A distinção de orientação não foi colocada à prova somente em 1935. Contraditoriamente, um ano antes, os stalinistas se isolavam do movimento operário e das esquerdas com sua linha sectária do “social-fascismo”. Ou seja, toda organização que não fosse o próprio PC era taxada como potencial aliada da direita fascista. A LCI trotskista, por outro lado, já em 1933, não via saída contra o fascismo por fora da ampla unidade de ação nas ruas do movimento operário e democrático (tendo as organizações sindicais como protagonistas). Sob esse prisma, a LCI se coloca como um dos setores protagonistas da formação da Frente Única Antifascista (FUA) e teve papel determinante na histórica contramanifestação armada de 7 de outubro de 1934, triunfo monumental que ficou emoldurado como a Revoada dos Galinhas Verdes na Praça da Sé. 

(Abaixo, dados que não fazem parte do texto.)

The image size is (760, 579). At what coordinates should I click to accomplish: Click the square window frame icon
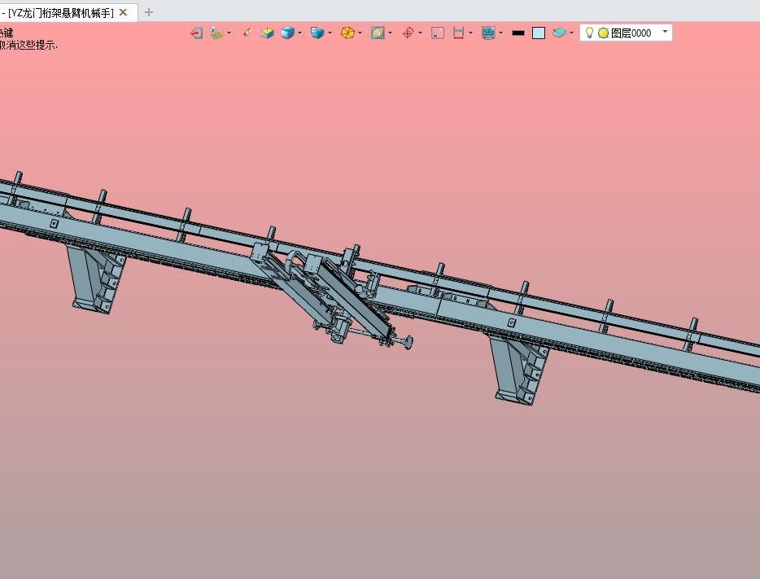click(x=438, y=33)
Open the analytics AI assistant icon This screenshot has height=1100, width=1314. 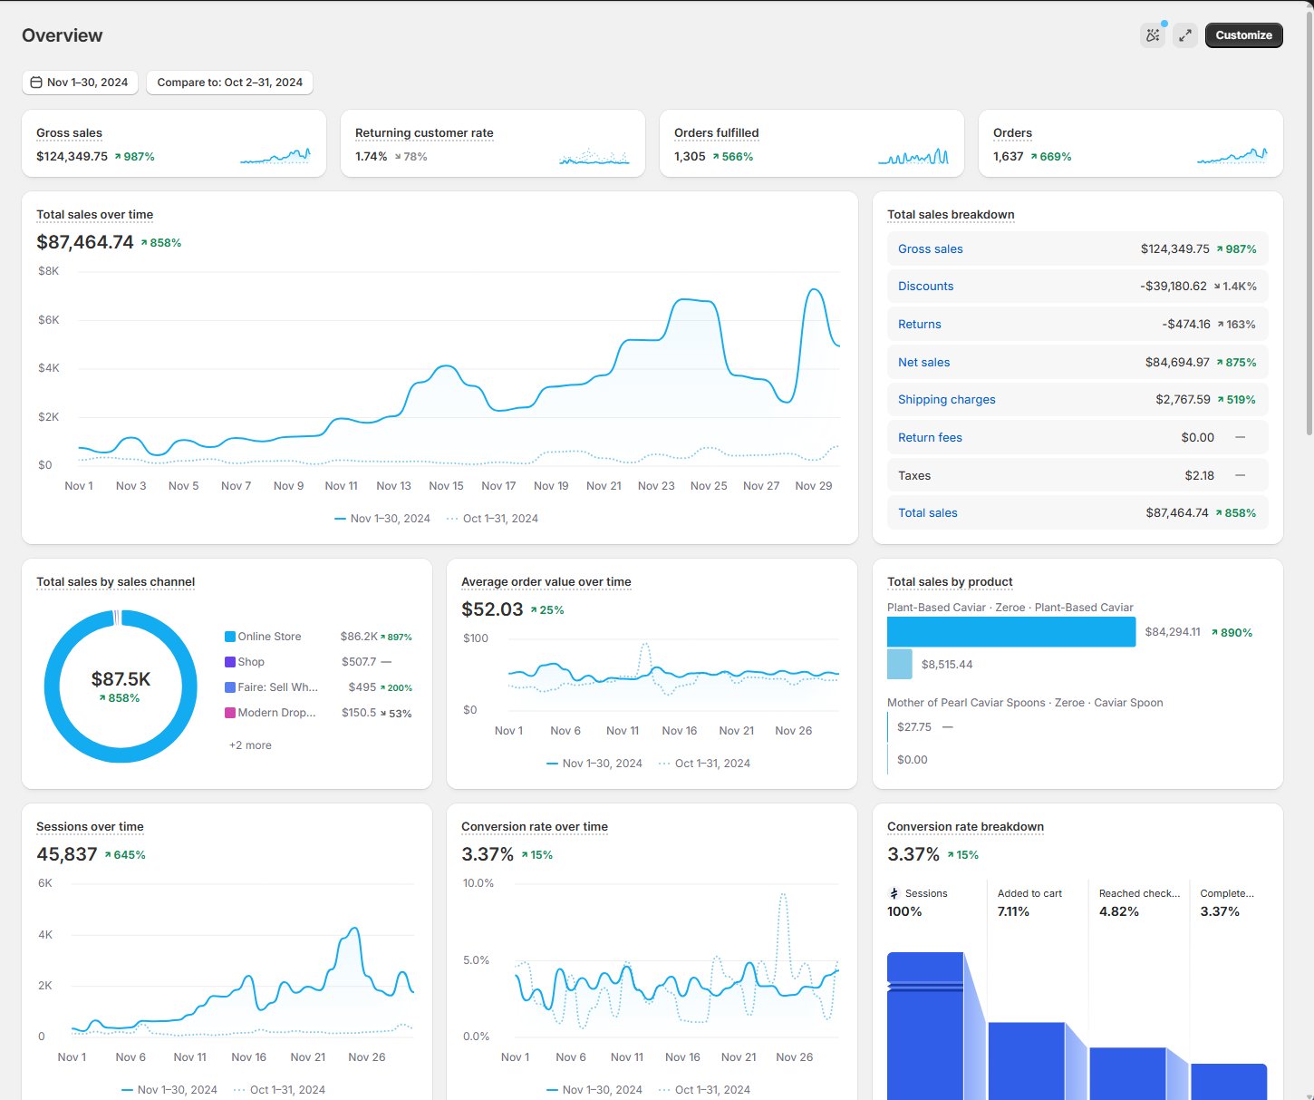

Finalmente, é interessante notar que o PCB nacional, que não havia aderido à FUA, fecha os olhos para a posição da Regional São Paulo do PCB que adere a Batalha da Sé com a FUA. Logicamente, o balanço desse equívoco custou caro ao stalinismo e uma das consequências objetiva desse erro foi a adesão de Hermínio Sacchetta ao trotskismo, justamente o dirigente da Regional SP do PCB em 1934. E não era para menos, já que a Revoada dos Galinhas Verdes foi o batismo de sangue do trotskismo no Brasil. 

Referências:

KAREPOVS, Dainis; ABRAMO, Fúlvio. Na contracorrente da história. São Paulo: Editora Sundermann, 2015. 

PEREIRA, Astrojildo. Formação do PCB (1922-1928). São Paulo: Editora Anita Garibaldi, 2012.

BROUÉ, Pierre. O movimento trotskista na América Latina até 1940. Cad. AEL, Campinas,v.12,n.22/23, 2005.